-- Try it --
Skip the pictures, please, and write out exactly every line from the one containing "Given: Go to" through the end of the listing below.

-- Provided information --
>>

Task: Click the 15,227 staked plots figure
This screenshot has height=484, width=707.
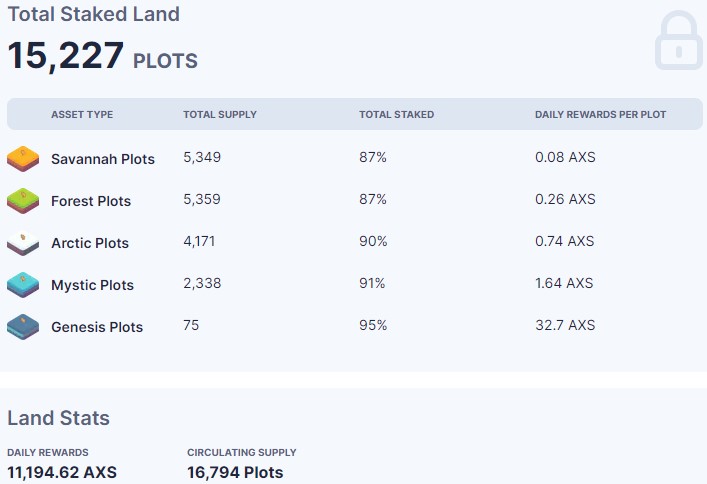Action: point(66,56)
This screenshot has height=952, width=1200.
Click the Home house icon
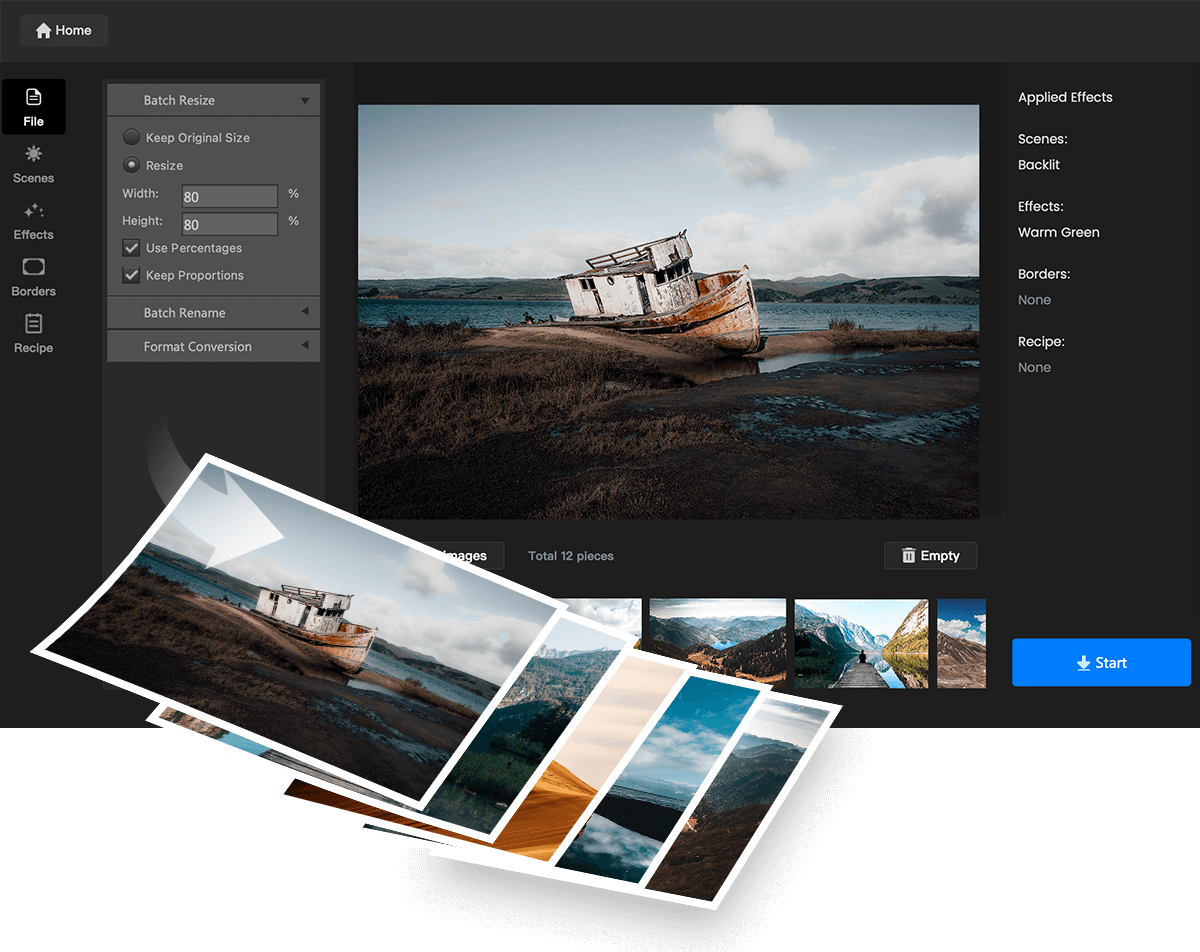point(43,31)
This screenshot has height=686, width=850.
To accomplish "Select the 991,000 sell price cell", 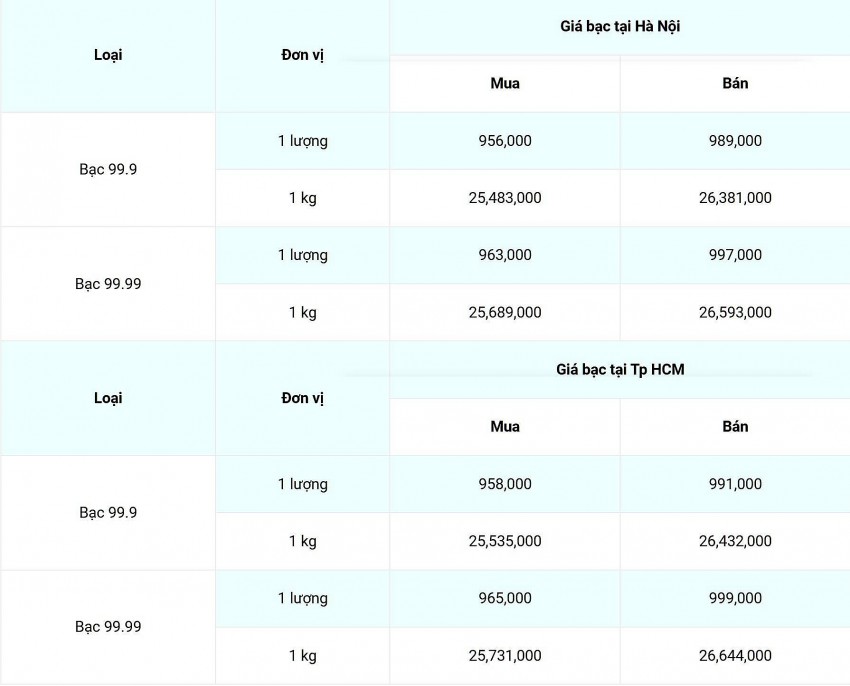I will 735,484.
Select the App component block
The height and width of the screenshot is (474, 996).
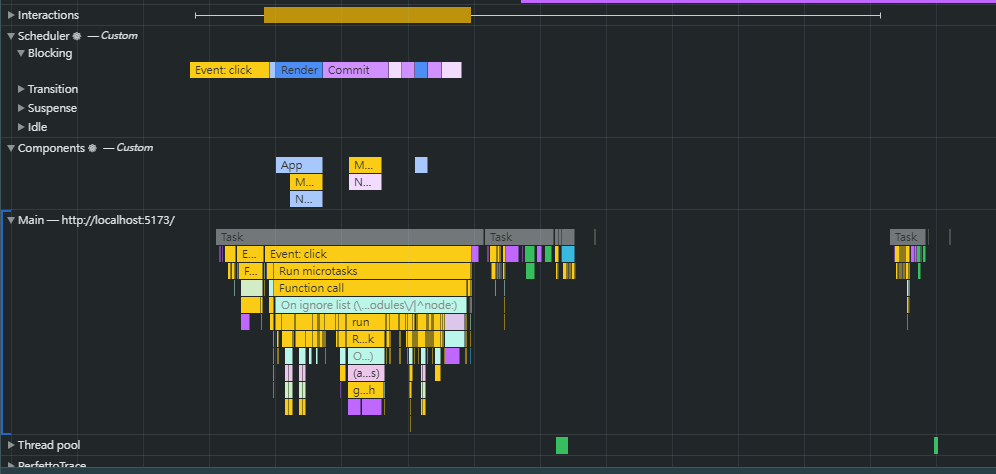pyautogui.click(x=299, y=165)
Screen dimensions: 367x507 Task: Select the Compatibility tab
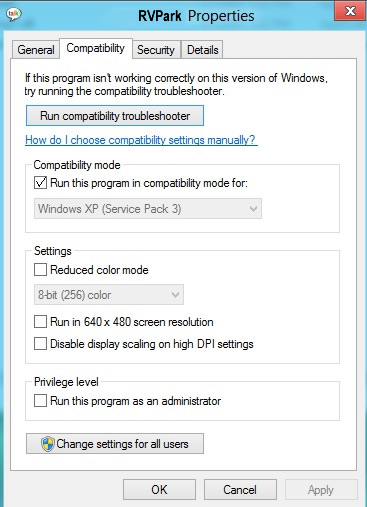[96, 48]
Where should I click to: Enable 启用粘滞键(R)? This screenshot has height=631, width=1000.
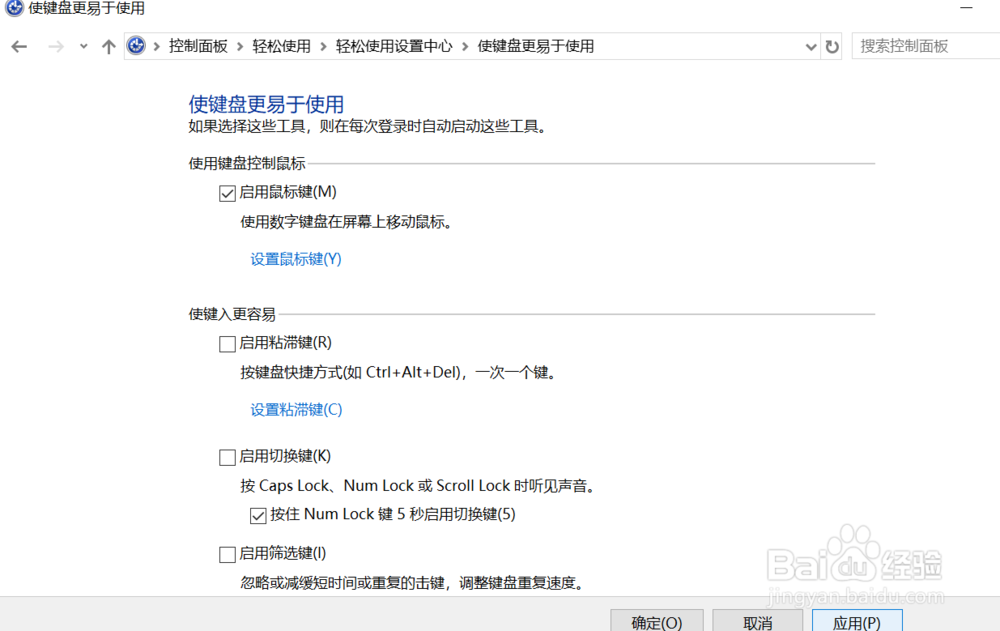(227, 344)
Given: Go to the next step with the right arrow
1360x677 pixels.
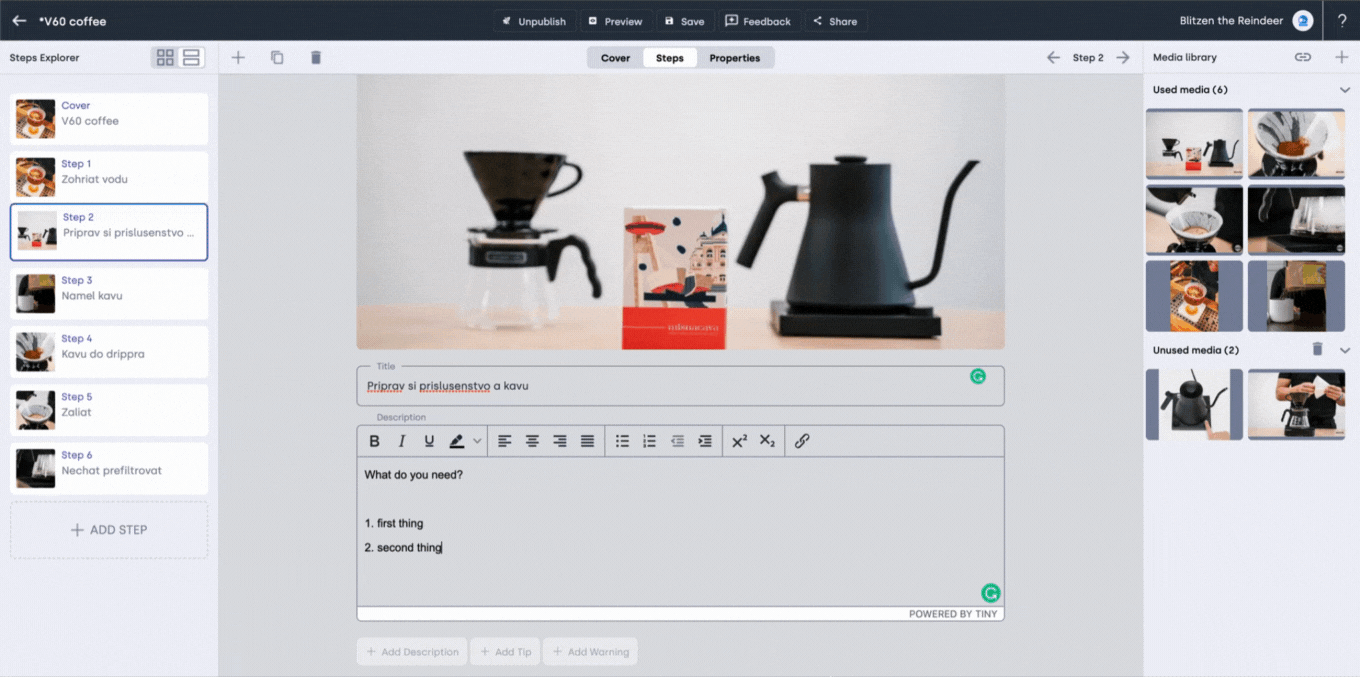Looking at the screenshot, I should (1123, 58).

<<

-- Result of this exercise --
Given: Go to the next step with the right arrow
1360x677 pixels.
Looking at the screenshot, I should (1123, 58).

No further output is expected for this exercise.